What you should do: For this exercise, an exact copy is needed of only the lines from the one containing "Task: Click the search" through the end of the data, with pictures left out.

Materials provided:
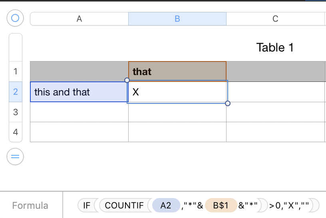This screenshot has height=218, width=326.
Task: Click the selection handle at bottom-right of B2
Action: pos(228,103)
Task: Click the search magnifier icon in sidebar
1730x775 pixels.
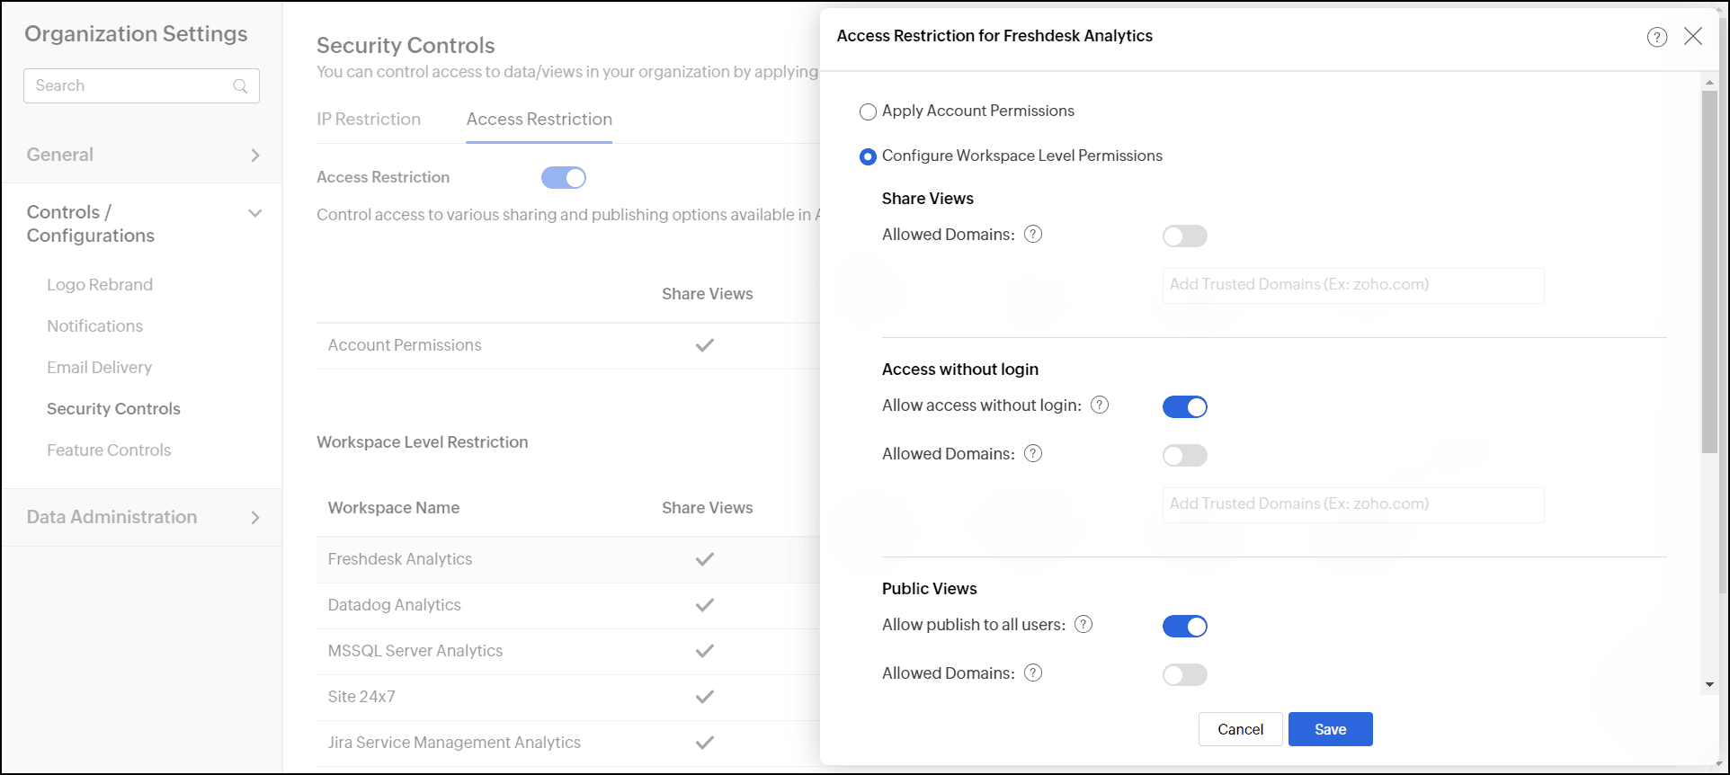Action: [240, 86]
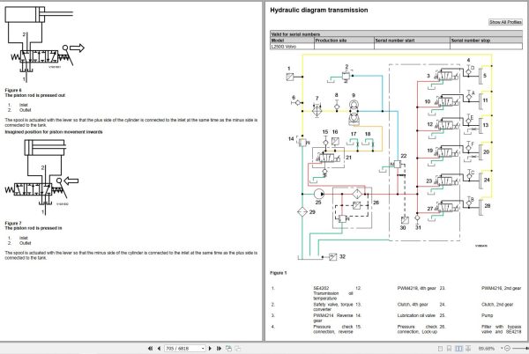Click the zoom out minus button
This screenshot has height=354, width=529.
click(x=507, y=348)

Completed exercise:
Task: Click the search magnifier icon in sidebar
1730x775 pixels.
Action: [240, 86]
Click the zoom out minus button
This screenshot has height=354, width=529.
click(x=507, y=348)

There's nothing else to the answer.